One of the people John called was me; he explained what had happened and sent me up a list. It was about 12 pages, single spaced, small print. It was amazing. I went through it and just checked off all the Seattle-related ones I knew of, tape after tape. "Yup... I know these guys... wow... yup... that's one of mine... yup... C/Z... Popllama... yup...I did this one... holy shit!... wow..." So I had John ship me all of those. I got 4 boxes of old reels. Among them: the Allies record, a Seattle pop classic from 1982, long thought lost. A Green River tape from 1984. The Big Tube Squeezer album I recorded in 1989, one of the lost Seattle gems. Coffin Break tapes. A couple of odd Popllama Records 7-inchers. The Penetrators, Gary Heffern's old punk band from San Diego. (Gary lives here now.) It has taken me a while to find all the original owners of these tapes.

You may wonder, why did this happen? Because the bands give their tapes to the record labels, and the record labels usually arrange for the mastering and pressing. Then they forget to ask for the tapes back, or they go out of business first. Happens all the time. There were plenty of major label names on that list too.

Now, a Seattle history lesson. Long before Love Battery, guitarist/singer Ron had a band called Room Nine who were, in 1985-1987, one of the biggest bands in Seattle. They were kind of a psychedelic alt-rock band, similar to the Screaming Trees. They always had a trippy light show, run by a guy named Michael Laton who is mentioned in the book The Electric Kool-Aid Acid Test. They always drew huge crowds, and Skin Yard opened for them a half-dozen times when we were getting started. Room Nine were, with the U-Men and the Walkabouts and the Fastbacks and the Wipers, one of the "big daddies" of the mid-80s NW rock scene. They eventually got a record deal with a New Orleans-based label called C'Est La Mort, who put out a vinyl LP for them called "Voices of a Summer's Day" and then promptly went out of business. The Walkabouts had a similar thing happen to them at that time, some label called Wrestler, but I don't have the full story; Room Nine fell apart shortly thereafter, leading to the formation of Love Battery, with a heavier guitar sound, right at the point when grunge began to coalesce. I never recorded Room Nine, but I did end up recording the first Love Battery record.

Anyway... I ended up with the "lost" master tapes for that Room Nine album. So last week I made Ron a CD-R from the master tapes, and presented everything to him before last night's show as a surprise. This got a great reaction. Of course, he's never heard his own record on CD, just an old scratchy vinyl pressing! Now he can do a remastered CD reissue if he ever wants to, and I hope he does someday, cuz it was interesting stuff, very different from Love Battery.

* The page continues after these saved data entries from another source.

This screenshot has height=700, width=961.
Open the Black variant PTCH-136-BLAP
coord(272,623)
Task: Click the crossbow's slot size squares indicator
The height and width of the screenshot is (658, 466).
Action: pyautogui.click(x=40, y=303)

If anyone's curious, I still have some unclaimed tapes in my house:
Seattle band A.D.R.D. "Talk is Cheap" 8-track session reel, circa 1988. (2005: dealt with!)
Seattle band the Skyboys, several reels, circa 1982.
Some small reels from the Alien Boys of Hamburg, Germany.
Aberdeen, WA band Attica, an 8-track reel.
Zoomorphics, from Portland I think; just one song, maybe two. (2004 Update: they got ahold of me! Dealt with...)

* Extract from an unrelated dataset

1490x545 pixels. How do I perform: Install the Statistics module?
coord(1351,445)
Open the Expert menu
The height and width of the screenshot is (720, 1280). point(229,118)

Anyone got any contact info for any of these people?

28 Jan 2002

Well happy freaking new year, let's hope it's better than 2001. Survived the holidays. Recent jobs included: Emily Ayn from Tempe, AZ; Midnight Thunder Express, Fartz, Gloryholes, Mighty Shiny, and Lawnmowers from Seattle; Spiritu from New Mexico; Dog Toffee from the UK; and Grannies from SF. (Sorry if I'm forgetting anyone.) Also, that Titãs record I did last summer went platinum (250,000 copies) in Brazil! Woo woo!

Zen Guerrilla has a new record that I did for them last year, it's a crazy tripped-out thing called "Plasmic Tears and the Invisible City, Original Motion Picture Soundtrack." It's not so much song oriented as it is trippy jamming and trance-inducing noise. Hear it to believe it. It's on their own label Insect Records, www.zenguerrilla.com.

Oh yeah, I added some Skin Yard T-shirts to my garage sale page cuz I found a few in my garage.